● **Description of the task**
Every entry below should be printed again exactly as it reads.

::: Records for this exercise

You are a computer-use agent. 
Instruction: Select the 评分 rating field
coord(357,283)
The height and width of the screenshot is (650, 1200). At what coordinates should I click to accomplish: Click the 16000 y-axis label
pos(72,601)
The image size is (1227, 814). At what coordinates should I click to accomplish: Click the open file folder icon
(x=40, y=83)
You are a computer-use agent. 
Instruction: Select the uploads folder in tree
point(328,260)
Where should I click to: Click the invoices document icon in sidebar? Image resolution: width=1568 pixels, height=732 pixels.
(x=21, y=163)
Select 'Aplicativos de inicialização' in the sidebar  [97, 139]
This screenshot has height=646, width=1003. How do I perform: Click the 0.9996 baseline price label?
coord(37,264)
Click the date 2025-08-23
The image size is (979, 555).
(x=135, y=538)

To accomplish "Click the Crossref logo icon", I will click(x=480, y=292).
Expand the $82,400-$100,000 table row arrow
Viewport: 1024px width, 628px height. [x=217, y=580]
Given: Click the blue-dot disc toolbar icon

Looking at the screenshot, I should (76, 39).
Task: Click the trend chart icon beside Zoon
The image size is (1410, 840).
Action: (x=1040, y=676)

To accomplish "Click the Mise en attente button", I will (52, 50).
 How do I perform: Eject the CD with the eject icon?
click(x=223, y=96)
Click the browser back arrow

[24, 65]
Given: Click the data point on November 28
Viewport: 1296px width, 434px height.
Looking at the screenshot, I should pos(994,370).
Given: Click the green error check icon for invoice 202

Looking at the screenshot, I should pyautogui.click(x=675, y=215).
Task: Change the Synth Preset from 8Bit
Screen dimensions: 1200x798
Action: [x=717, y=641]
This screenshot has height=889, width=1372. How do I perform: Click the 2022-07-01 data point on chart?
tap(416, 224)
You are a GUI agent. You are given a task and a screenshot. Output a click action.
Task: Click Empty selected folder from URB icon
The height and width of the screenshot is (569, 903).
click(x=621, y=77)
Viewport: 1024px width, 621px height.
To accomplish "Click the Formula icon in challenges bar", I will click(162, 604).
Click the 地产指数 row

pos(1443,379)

::::::

● **Exercise output**
You are a computer-use agent. 
Instruction: Select the 评分 rating field
coord(357,283)
The height and width of the screenshot is (650, 1200). At what coordinates should I click to accomplish: Click the 16000 y-axis label
pos(72,601)
The image size is (1227, 814). At what coordinates should I click to accomplish: Click the open file folder icon
(x=40, y=83)
You are a computer-use agent. 
Instruction: Select the uploads folder in tree
point(328,260)
Where should I click to: Click the invoices document icon in sidebar? Image resolution: width=1568 pixels, height=732 pixels.
(x=21, y=163)
Select 'Aplicativos de inicialização' in the sidebar  [97, 139]
This screenshot has height=646, width=1003. How do I perform: Click the 0.9996 baseline price label?
coord(37,264)
Click the date 2025-08-23
The image size is (979, 555).
(x=135, y=538)

To accomplish "Click the Crossref logo icon", I will click(x=480, y=292).
Expand the $82,400-$100,000 table row arrow
Viewport: 1024px width, 628px height. [x=217, y=580]
Given: Click the blue-dot disc toolbar icon

Looking at the screenshot, I should (76, 39).
Task: Click the trend chart icon beside Zoon
The image size is (1410, 840).
Action: (x=1040, y=676)

To accomplish "Click the Mise en attente button", I will (52, 50).
 How do I perform: Eject the CD with the eject icon?
click(x=223, y=96)
Click the browser back arrow

[24, 65]
Given: Click the data point on November 28
Viewport: 1296px width, 434px height.
Looking at the screenshot, I should pos(994,370).
Given: Click the green error check icon for invoice 202

Looking at the screenshot, I should pyautogui.click(x=675, y=215).
Task: Change the Synth Preset from 8Bit
Screen dimensions: 1200x798
Action: [x=717, y=641]
This screenshot has height=889, width=1372. How do I perform: Click the 2022-07-01 data point on chart?
tap(416, 224)
You are a GUI agent. You are given a task and a screenshot. Output a click action.
Task: Click Empty selected folder from URB icon
The height and width of the screenshot is (569, 903).
click(x=621, y=77)
Viewport: 1024px width, 621px height.
To accomplish "Click the Formula icon in challenges bar", I will click(162, 604).
Click the 地产指数 row

pos(1443,379)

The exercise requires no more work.